In the project carried out in Arizona, Fini works with Peter Lammers and the Arizona Center for Algae Technology and Innovation. The algae are fed water from a Phoenix treatment plant, which is too rich in nitrogen and phosphorus to be released without other steps. In this way, waste becomes raw material. Then hydrothermal liquefaction comes into the picture, a thermal process in pressurized water that transforms wet biomass into a carbon-rich biocrude. It is the most concrete way of saying that we are trying to accelerate in a few hours a path that in nature requires geological time. From there the bio-oil is obtained which can be refined into bio-bitumen.

Algae can really change the ways

The data that attracted the most attention concerns toxic fumes. A study cited by ASU and published in 2026 shows that asphalt with components derived from algae does not eliminate overall VOC emissions, but retains precisely the most harmful part. In tests the toxicity of emissions was lowered by approximately 100 times. It is the detail that really shifts the direction of the research: bio-bitumen does not smell of the forest and does not magically make a road harmless, but it tries to trap the compounds that cause the most damage. Meanwhile, Fini is also working with the Mayo Clinic to better clarify respiratory effects and strengthen protection for exposed workers and communities.

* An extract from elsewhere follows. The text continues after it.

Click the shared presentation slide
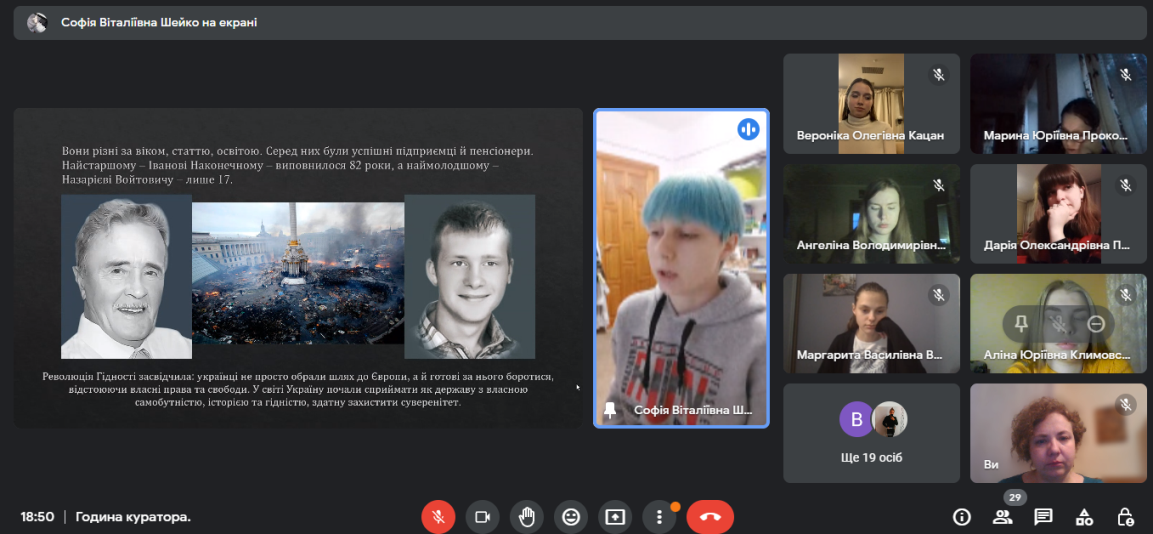This screenshot has width=1153, height=534. (298, 268)
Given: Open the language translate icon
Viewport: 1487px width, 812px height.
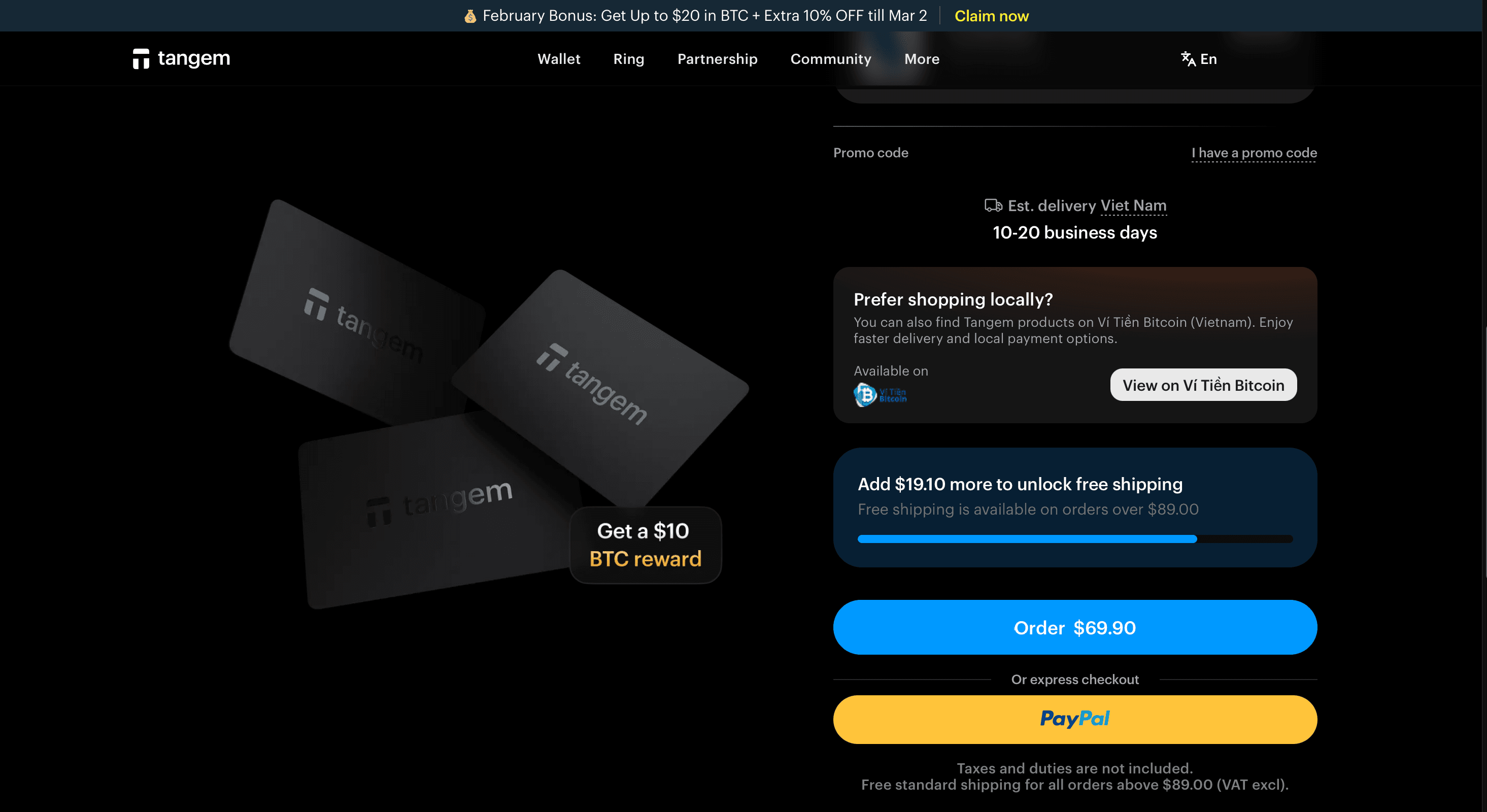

The other front is duration. In cold climates, traditional bitumen stiffens, cracks and opens the way to cracks and potholes. Work published by Pacific Northwest National Laboratory and project partners says that an addition of 6% bio-binder obtained from Ulva improves flexibility, resistance to fatigue and self-healing ability of the coat. In other tests, a binder derived from Haematococcus pluvialis increased the elastic recovery under repeated loads from 0.1% to 71%, a sign that the material absorbs stress better and defends itself better against permanent deformation. The same line of research links these improvements to less maintenance and a longer useful life of the pavement.

On the climatic part, the numbers change depending on the mix and the species used, and here it is best to keep the results of the different studies separate. The paper relaunched by PNNL estimates that every 1% of algae bio-binders reduces net emissions by approximately 3%, with a theoretical carbon neutrality threshold of around 33% of the mixture. The material presented by the ACS on another line of evidence indicates instead a cut of 4.5% for each percentage point and a potential neutrality around 22%. The substance remains the same: the more algae enters the binder, the more the climate profile of the asphalt changes significantly.

The search, meanwhile, expands. Fini is also experimenting with binders obtained from shredded branches from forest thinning projects and is collaborating with the city of Phoenix to create a test road section with algae-based asphalt. This step matters a lot, because VOCs from streets and sidewalks are often left out of standard air quality assessments. Putting the material under the Arizona sun, with real traffic and real wear, helps to understand how well it holds up outside the laboratory.

The most difficult part remains the industrial one. Algae conversion via hydrothermal liquefaction is still a developing technology and the costs depend greatly on the scale of the plant, the biomass yield and the investment in the facilities. A technical-economic analysis of algae grown in wastewater shows that the final price drops only when the production scale increases significantly, a sign that to move from testing to the supply chain, facilities, capital and years of development are needed. Even in the United Kingdom, the projects involving Tarmac and CO2CO openly speak of promising technology, but one that still needs to be developed.

Something is already moving in Europe. In France the Algoroute project is part of a research program dedicated to alternative binders to petroleum, while in the United Kingdom work is being done on a microalgal bio-bitumen with industrial and university partners. We are still in the pilot phase, the mixtures to be optimized, the checks on compatibility, aging and real performance. But under our feet there is enormous, everyday, almost invisible fossil material. Making it pollute less and last longer would change much more than it seems.